The disinformation itself is starting to change: goodbye straight-up “fake news” and hunting for high-frequency messages, hello more nuanced incidents that means anomaly detection and pattern-finding across large volumes of disparate data and its connections. And as a person who’s been part of both MLsec (the intersection of machine learning/AI and information security), and Mmisinfosec (the intersection of misinformation and information security), I *know* that looks just like a ‘standard’ (because hell, there are no standards but we’ll pretend for a second there are) MLsec problem. And that’s why there’s disinformation in the AI village.
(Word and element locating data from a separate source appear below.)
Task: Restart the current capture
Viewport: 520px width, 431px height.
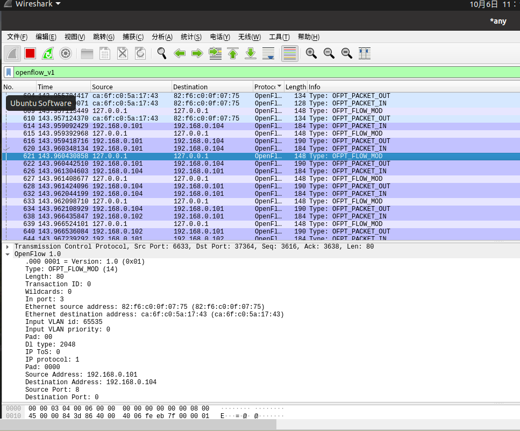Action: (48, 53)
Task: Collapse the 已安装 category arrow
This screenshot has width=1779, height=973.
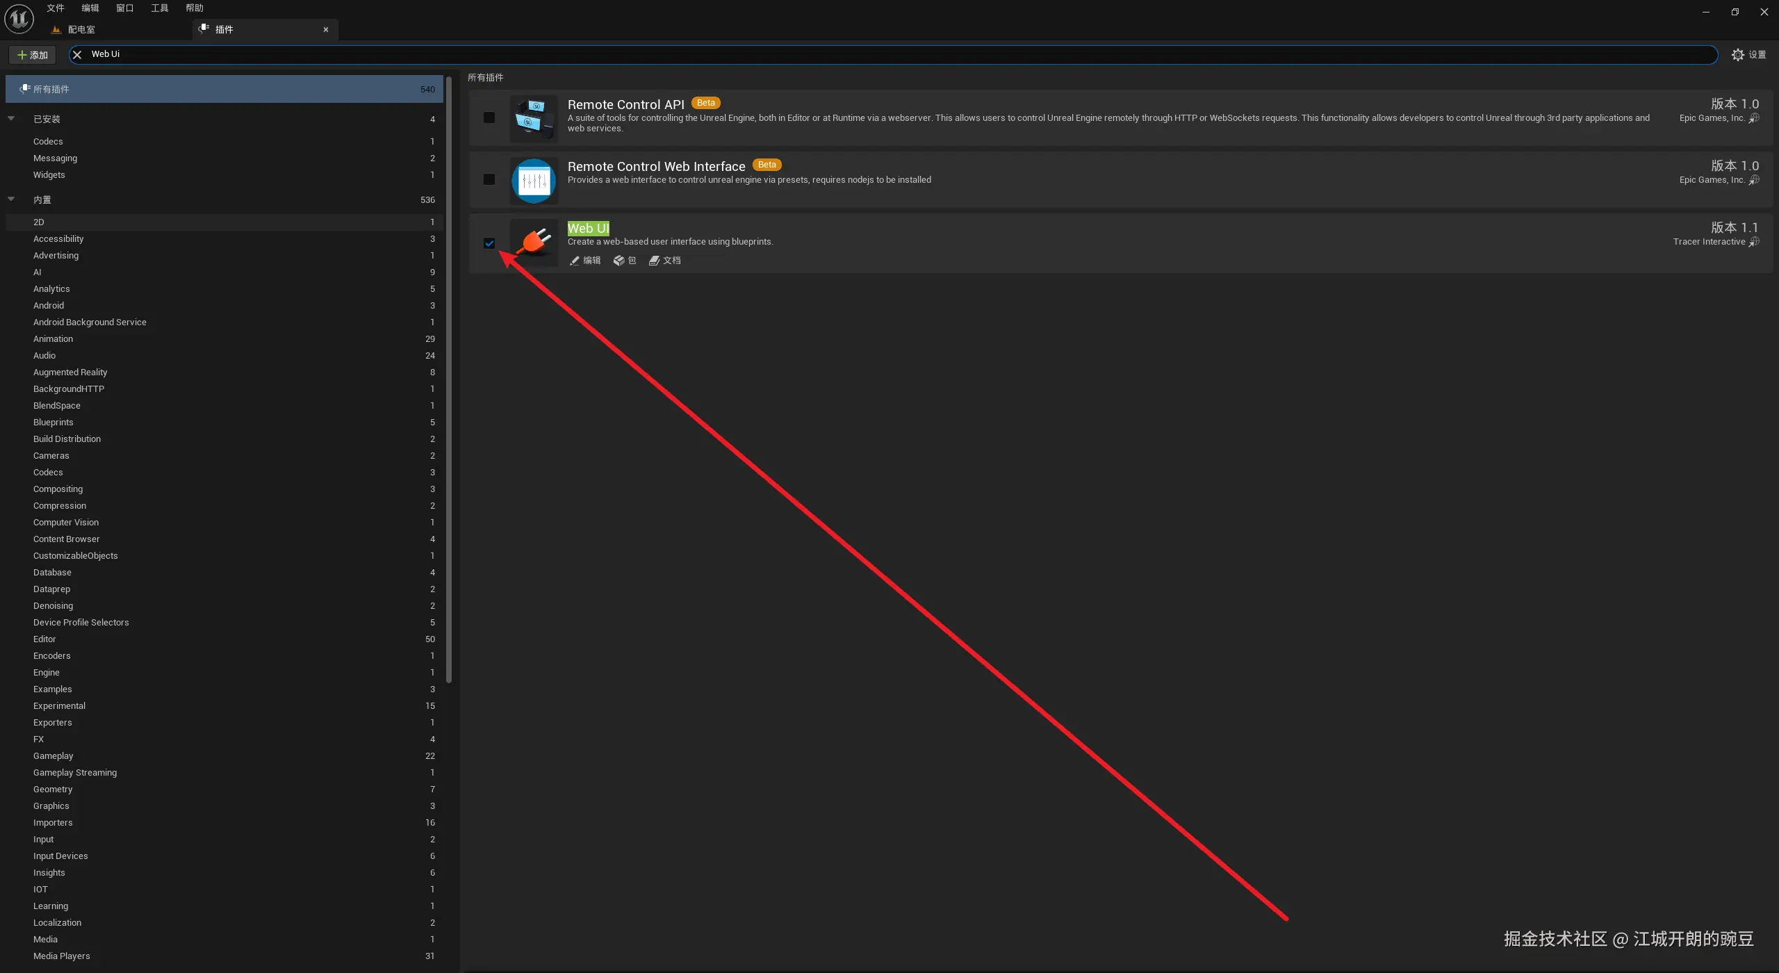Action: click(x=11, y=119)
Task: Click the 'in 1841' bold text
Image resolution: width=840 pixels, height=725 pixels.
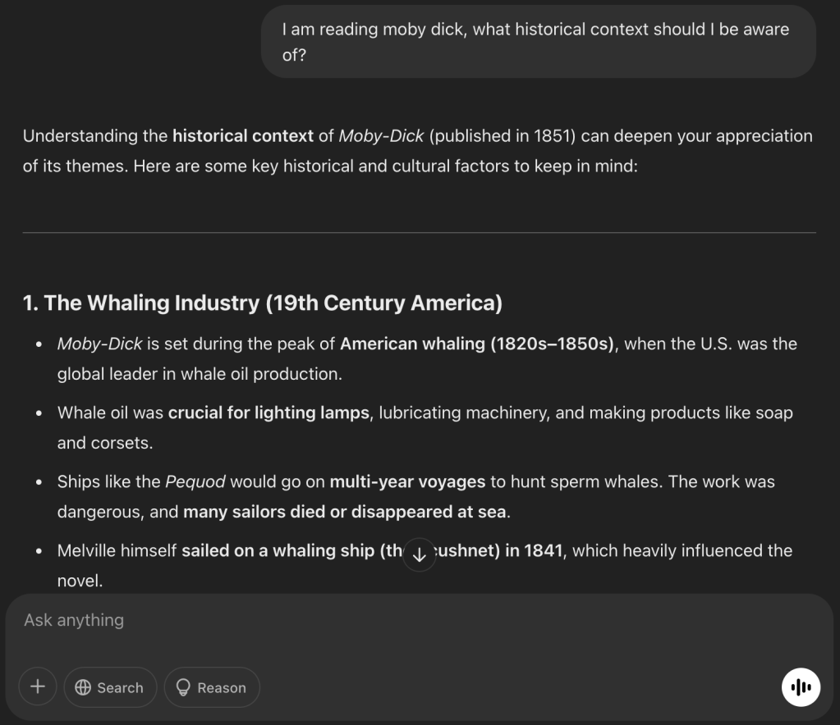Action: coord(533,550)
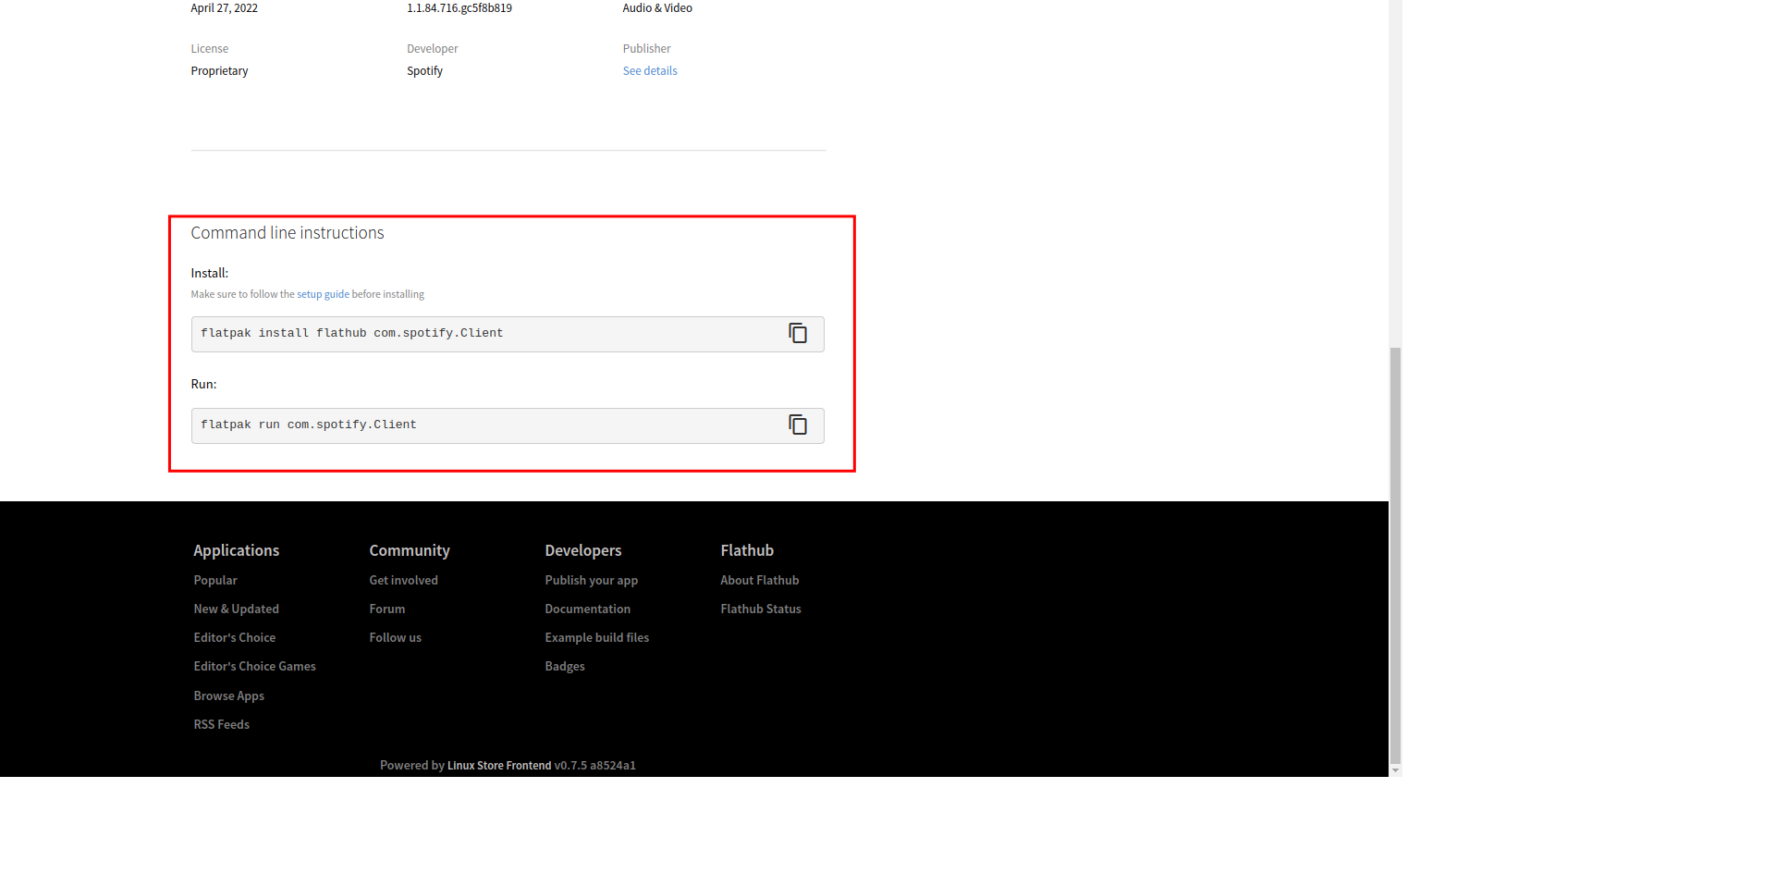This screenshot has width=1775, height=874.
Task: Open RSS Feeds link
Action: click(x=221, y=724)
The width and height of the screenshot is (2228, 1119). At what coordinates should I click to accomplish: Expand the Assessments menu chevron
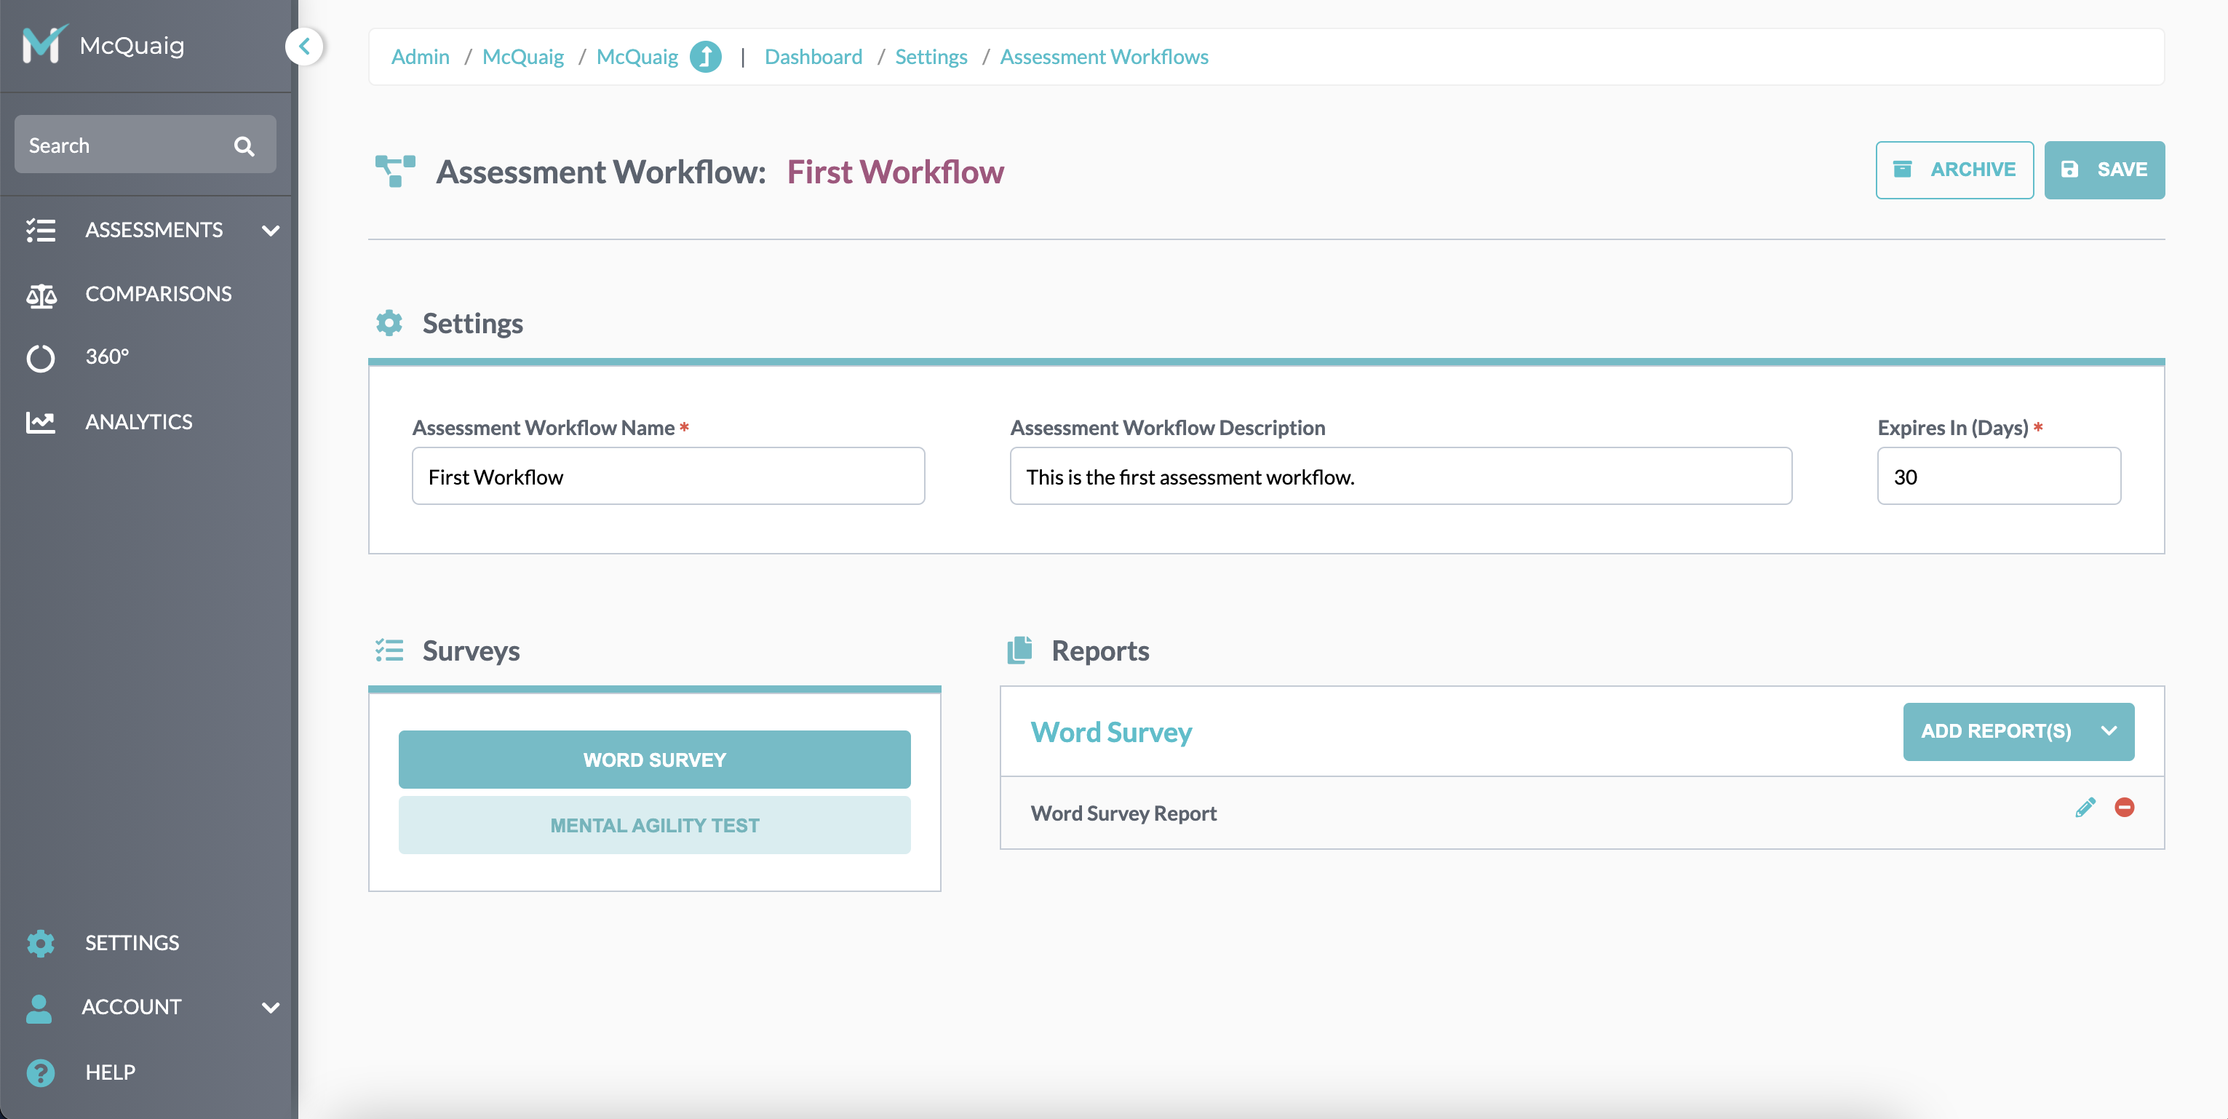270,231
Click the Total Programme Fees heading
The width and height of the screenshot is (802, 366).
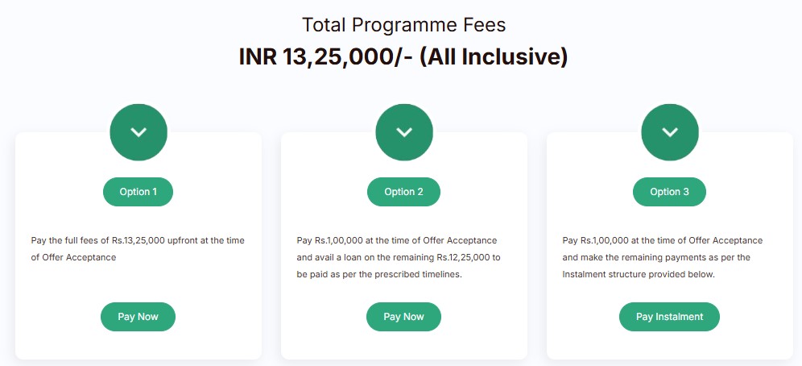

If you get more curious about this, there’s a whole separate community, Misinfosec http://misinfosec.org, working on the application of information security principles to misinformation. Come check us out too.
* “Is there a widely accepted definition of mis vs disinformation?” Well not really, not yet (there’s lots of discussion about it in places like the Credibility Coalition‘s Terminology group, reading papers like Fallis’ “what is Disinformation?“. Clare Wardle’s definitions of dis, mis, and mal information are used a lot. But most active groups pick a definition and get on with the work – for instance this is MisinfosecWG’s working definition “We use misinformation attack (and misinformation campaign) to refer to the deliberate promotion of false, misleading or mis-attributed information. Whilst these attacks occur in many venues (print, radio, etc), we focus on the creation, propagation and consumption of misinformation online. We are especially interested in misinformation designed to change beliefs in a large number of people.” and my personal one is that we’re heading towards disinformation as the mass manipulation of beliefs that isn’t necessarily with fake content (text, images, videos etc) but usually includes fake context (misattribution of source, location, date, context etc) and use of real content to manipulate emotion in specific directions. Honestly, it’s like trying to define pornography – trying to find the right definitions is important, but can get in the way of the work of keeping it out of the mainstream, and if it’s obvious, it’s obvious. We’ll get there, but in the meantime, there’s work to do.